Brown has, it seems, finally relaxed into the job. He seems to have decided that he is comfortable with being the underdog in the election campaign, and that he will fight it as well as he can. For him, all the risks of the unexpected are on the upside. Perhaps he takes heart from Ryan Giggs winning the BBC Sports Personality of the Year from the smoothie favourite Jenson Button. Or from Rage Against the Machine coming from nowhere to upset Simon Cowell's Murdoch-like certainty that he had the Christmas No 1 sewn up. Rage Against the Machine would indeed be a curiously fitting analogy for Brown's attempt to position himself as the feral underdog, the insurgent challenger against the media-political establishment that thinks the election is over already.

◆ Material:

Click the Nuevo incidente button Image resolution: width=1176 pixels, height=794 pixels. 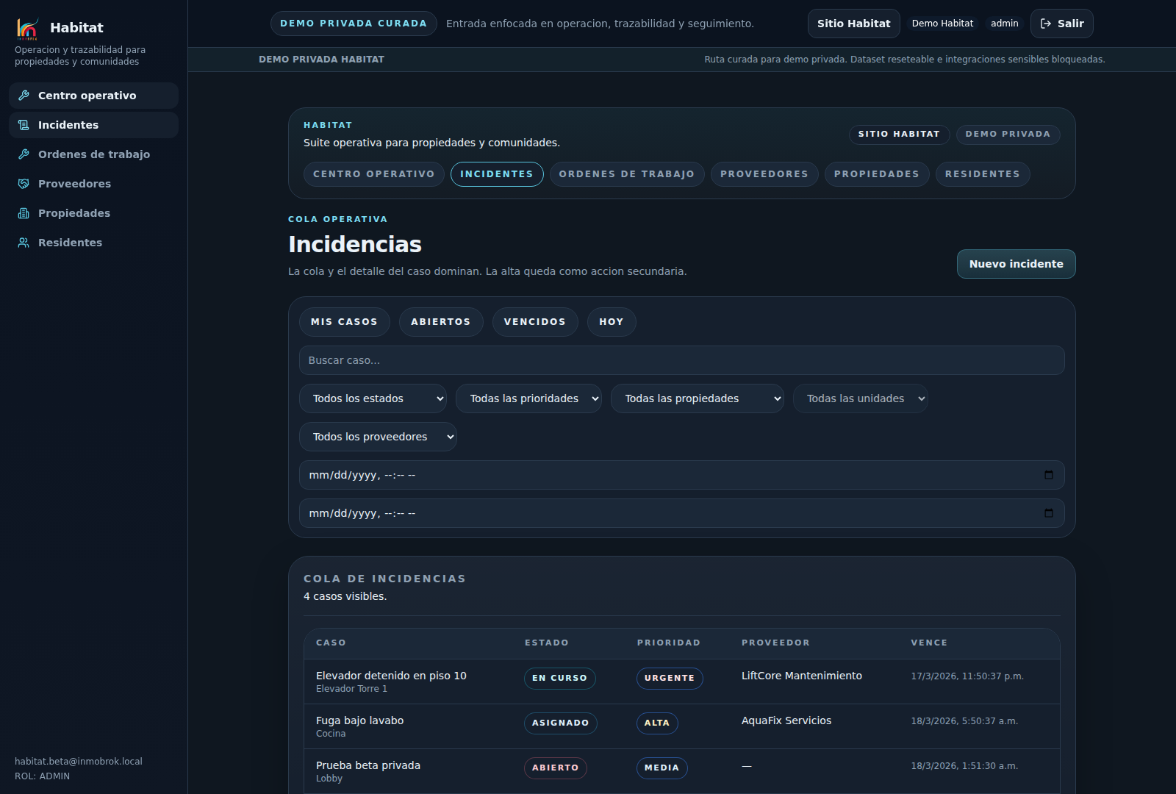[1016, 264]
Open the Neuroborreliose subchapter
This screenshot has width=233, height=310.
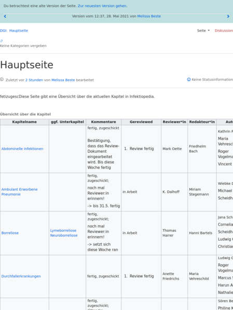(64, 235)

◆ Problems and tasks:
- 1) Copy the passage about Brown from "Brown has, it" up to and including "is over already.".
- 2) In the passage about Brown, who won the BBC Sports Personality of the Year?
- 3) Go on with the passage about Brown from its last sentence.
The material has no connection to the passage about Brown.

◆ The replies:
- 1)
Brown has, it seems, finally relaxed into the job. He seems to have decided that he is comfortable with being the underdog in the election campaign, and that he will fight it as well as he can. For him, all the risks of the unexpected are on the upside. Perhaps he takes heart from Ryan Giggs winning the BBC Sports Personality of the Year from the smoothie favourite Jenson Button. Or from Rage Against the Machine coming from nowhere to upset Simon Cowell's Murdoch-like certainty that he had the Christmas No 1 sewn up. Rage Against the Machine would indeed be a curiously fitting analogy for Brown's attempt to position himself as the feral underdog, the insurgent challenger against the media-political establishment that thinks the election is over already.

- 2) Ryan Giggs

- 3)
I think it is mad but feel bound to admire the man's spirit. I do not believe that people vote for underdogs when it comes to big elections. I know that people vote for Jedward or H'Angus the Monkey or even Harriet Harman when they think that the outcome of the election is unimportant. But I do not think that they vote as a joke or a way of expressing themselves when it comes to choosing a government. The underdog posture seems like another motivate-the-core-vote strategy.

If the party leaders were the "rational actors" of economic theory, then Cameron and Clegg should say Yes to televised debates and Brown should say No. It seems likely that, if the voters are exposed to Brown versus Cameron in full face-to-face detail, even with Clegg in the middle, they will gravitate to the fresh face and fiscal responsibility. But you have to give Brown credit for finally coming out fighting.